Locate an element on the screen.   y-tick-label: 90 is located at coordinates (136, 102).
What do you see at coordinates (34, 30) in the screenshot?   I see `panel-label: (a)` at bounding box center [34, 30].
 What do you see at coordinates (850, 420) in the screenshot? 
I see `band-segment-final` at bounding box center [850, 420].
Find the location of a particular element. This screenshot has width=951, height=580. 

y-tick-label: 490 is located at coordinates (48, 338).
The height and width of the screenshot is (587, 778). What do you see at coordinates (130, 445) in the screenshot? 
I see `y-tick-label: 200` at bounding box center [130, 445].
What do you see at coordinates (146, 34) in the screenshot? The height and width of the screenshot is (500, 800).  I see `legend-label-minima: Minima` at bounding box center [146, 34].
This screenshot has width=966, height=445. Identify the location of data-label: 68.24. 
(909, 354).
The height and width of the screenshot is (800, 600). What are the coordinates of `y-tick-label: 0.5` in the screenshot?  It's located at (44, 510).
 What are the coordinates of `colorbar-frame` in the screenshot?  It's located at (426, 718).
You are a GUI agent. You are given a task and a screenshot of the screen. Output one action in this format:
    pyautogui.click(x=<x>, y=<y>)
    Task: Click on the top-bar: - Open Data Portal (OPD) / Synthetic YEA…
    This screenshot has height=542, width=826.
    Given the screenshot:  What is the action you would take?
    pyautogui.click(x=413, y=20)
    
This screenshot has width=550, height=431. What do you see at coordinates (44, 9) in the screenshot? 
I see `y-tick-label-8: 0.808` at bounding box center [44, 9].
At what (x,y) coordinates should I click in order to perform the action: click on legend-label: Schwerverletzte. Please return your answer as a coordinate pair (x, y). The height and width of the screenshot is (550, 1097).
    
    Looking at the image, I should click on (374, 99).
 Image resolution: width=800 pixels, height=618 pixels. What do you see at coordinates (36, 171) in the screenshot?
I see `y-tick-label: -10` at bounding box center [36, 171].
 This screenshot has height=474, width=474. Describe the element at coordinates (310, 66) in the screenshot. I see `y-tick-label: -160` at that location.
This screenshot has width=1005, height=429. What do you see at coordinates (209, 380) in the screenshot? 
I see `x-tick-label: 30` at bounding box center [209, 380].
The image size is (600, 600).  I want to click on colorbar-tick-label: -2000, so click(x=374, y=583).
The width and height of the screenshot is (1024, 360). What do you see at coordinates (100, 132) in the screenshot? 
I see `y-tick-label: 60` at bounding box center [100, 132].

- What you are asked to do -
How many lines in the items above contain the string "located"? Reply with the number alone.

- Solution to this exercise -
4